III. BUDGETING METHODS
Here, all moments are re-assessed each period that the budget is put into consideration. Levels of all moments/activities are calculated, and a combination is arrived upon to match the finances available. Here, figures from earlier years are not considered in the computation; it is not based on the incremental approach (Chen and Chin 1980:13).
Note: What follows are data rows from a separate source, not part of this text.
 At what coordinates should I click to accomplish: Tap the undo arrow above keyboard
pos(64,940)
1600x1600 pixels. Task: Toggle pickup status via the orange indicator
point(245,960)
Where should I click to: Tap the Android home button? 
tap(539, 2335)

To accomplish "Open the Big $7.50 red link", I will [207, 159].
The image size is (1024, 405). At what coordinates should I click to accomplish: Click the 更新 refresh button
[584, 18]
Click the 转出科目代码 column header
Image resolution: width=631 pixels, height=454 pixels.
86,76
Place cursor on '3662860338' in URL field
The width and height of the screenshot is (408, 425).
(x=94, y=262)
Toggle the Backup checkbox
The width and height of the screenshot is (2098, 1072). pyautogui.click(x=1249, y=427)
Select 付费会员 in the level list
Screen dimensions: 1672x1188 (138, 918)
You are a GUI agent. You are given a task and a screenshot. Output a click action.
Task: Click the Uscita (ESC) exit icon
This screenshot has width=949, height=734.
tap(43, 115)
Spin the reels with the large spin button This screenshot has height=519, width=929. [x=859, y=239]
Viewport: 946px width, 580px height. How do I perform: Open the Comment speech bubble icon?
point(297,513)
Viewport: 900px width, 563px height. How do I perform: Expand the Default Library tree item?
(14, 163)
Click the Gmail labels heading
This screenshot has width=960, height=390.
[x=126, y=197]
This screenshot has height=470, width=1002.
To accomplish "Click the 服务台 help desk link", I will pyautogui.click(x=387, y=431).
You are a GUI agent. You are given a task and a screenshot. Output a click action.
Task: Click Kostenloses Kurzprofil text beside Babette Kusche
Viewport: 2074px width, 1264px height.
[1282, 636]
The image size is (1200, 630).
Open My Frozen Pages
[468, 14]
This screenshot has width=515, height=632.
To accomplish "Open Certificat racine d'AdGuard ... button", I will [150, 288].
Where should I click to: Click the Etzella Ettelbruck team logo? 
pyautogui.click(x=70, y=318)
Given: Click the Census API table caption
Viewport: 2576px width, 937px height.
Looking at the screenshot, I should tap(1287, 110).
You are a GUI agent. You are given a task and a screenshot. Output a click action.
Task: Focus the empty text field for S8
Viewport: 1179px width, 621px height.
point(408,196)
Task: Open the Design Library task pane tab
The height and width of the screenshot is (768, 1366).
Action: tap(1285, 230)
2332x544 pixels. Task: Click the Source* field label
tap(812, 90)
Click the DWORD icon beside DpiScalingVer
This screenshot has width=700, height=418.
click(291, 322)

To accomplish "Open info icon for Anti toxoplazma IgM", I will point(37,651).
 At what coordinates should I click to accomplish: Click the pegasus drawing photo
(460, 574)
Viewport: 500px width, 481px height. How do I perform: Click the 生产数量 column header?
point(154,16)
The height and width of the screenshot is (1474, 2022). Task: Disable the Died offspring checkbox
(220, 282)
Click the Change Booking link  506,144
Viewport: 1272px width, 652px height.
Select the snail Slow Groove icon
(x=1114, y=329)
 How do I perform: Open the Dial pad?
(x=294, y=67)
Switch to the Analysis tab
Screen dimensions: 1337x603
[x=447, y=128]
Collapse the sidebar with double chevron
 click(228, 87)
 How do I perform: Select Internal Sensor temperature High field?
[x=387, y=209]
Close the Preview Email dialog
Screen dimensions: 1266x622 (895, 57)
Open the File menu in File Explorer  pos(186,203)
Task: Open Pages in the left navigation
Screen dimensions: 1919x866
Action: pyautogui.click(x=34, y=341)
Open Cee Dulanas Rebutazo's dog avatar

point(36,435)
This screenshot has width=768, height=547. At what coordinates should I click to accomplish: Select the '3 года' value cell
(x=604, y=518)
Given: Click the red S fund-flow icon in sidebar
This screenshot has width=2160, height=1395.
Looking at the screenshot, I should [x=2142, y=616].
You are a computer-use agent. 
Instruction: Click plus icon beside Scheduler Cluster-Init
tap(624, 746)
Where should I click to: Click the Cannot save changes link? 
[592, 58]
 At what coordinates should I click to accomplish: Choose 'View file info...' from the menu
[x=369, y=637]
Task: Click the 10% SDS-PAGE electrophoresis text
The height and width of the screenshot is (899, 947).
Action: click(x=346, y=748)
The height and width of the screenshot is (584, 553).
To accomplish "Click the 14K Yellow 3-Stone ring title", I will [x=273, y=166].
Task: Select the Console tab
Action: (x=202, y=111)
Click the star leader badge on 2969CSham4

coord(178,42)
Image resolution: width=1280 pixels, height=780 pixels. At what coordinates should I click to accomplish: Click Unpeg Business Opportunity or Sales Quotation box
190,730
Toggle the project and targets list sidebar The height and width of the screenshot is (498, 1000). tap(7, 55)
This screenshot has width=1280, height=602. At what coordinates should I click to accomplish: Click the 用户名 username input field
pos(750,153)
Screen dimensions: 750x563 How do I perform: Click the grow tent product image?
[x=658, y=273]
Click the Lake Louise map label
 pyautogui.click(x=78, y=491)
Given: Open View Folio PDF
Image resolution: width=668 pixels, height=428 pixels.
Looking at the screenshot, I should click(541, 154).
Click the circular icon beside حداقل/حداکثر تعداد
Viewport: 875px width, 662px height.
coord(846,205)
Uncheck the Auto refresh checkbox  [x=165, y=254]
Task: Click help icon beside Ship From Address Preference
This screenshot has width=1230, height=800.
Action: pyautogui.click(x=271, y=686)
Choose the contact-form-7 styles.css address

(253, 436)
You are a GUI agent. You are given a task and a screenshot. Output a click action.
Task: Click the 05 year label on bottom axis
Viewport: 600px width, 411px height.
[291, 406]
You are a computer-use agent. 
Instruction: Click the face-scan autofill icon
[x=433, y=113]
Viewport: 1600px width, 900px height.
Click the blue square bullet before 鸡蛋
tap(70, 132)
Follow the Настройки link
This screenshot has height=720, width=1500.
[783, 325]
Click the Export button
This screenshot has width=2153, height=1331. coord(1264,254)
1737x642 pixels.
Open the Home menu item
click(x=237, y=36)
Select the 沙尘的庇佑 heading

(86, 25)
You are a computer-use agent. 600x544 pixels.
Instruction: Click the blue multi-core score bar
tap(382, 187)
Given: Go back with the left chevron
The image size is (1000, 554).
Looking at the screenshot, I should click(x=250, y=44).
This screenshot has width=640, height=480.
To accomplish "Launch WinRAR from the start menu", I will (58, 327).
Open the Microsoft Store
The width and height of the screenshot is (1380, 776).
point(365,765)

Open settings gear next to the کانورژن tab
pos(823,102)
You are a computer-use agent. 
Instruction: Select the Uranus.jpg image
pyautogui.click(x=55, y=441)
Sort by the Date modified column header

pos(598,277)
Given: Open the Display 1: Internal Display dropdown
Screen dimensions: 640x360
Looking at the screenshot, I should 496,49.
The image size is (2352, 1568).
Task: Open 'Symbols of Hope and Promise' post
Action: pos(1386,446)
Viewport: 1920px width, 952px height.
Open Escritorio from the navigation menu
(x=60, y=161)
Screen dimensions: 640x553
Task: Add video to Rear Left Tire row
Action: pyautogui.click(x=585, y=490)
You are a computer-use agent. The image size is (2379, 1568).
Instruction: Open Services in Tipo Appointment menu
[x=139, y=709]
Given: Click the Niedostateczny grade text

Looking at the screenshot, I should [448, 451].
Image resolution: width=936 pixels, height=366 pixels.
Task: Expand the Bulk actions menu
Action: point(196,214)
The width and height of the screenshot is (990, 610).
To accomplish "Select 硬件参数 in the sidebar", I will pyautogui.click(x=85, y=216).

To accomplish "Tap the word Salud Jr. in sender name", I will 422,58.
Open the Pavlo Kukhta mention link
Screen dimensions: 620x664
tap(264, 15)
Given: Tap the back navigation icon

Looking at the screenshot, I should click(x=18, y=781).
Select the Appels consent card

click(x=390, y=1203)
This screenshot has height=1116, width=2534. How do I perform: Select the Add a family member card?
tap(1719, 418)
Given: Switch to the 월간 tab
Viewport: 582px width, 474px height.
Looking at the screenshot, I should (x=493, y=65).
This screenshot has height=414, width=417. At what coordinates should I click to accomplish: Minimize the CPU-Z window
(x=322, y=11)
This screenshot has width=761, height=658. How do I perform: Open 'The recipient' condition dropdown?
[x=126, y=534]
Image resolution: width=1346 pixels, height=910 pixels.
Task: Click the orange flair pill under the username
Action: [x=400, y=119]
The ratios help in calculating actual performance from budgeting performance. If the ratio goes above 100%, it represents a favorable outcome and vice-versa. The capacity ratio is worked out by dividing an actual number of hours worked by the budgeted hours. An activity ratio is found by dividing standard hours of actual production by budgeted hours then multiplied by 100 to get the ratio. Efficiency ratio is the standard hours of actual production divided by actual hours worked then multiplied by 100. Calendar ratio is the number of actual working days in a period divided by some working days in the budgeted period multiplied by 100 (Sandal et al. 2003: 57).
IV. CASH BUDGET
Cash budget falls under the category of the financial budget. It is prepared to calculate budgeted inflows and outflows within a specific time frame. The cash budget is essential in finding out the optimum level of funds to avoid imprudent cash or dearth of cash, which may emerge in future. Cash budget makes it possible to arrange money through loans in the case of shortage and investment of available money if it exists in excess. Businesses are obliged to keep safe cash level. A cash budget consists the following; cash payment, a collection of cash, and selling expenses (Fama et al. 1972: 191).
Budgeting helps in the management of funds by an institution or individual. It gives an output regarding monetary figures necessary for decision-making where the management can decide on whether to invest or take a loan depending on the outcome. Budgeting prepares firms for the future before they get there and therefore reduces effects of uncertainty. Budgeting can be done by several means and can happen within various schedules and frames under different financial figures like sales, production. Budgeting is therefore key in every institution and firm since it enhances its success through planning.
Chen, Ching-chih. Zero-base budgeting in management: a manual for librarians. Oryx Pr, 1980.
Fama, Eugene F., and Merton H. Miller. The theory of finance. Holt Rinehart & Winston, 1972.
Sandal, Gert, and Stefan Sjogren. “Capital budgeting methods among largest groups of companies. State of the art and a comparison with earlier studies.” International journal of production economics 84, no. 1 (2003): 51-69.
Schall, Lawrence D., Gary L. Sundem, and William R. Geijsbeek. “Survey and analysis of capital budgeting methods.” The journal of finance 33, no. 1 (1978): 281-287.
Wildavsky, Aaron B. Budgeting: a comparative theory of the budgeting process. Transaction Publishers, 1986.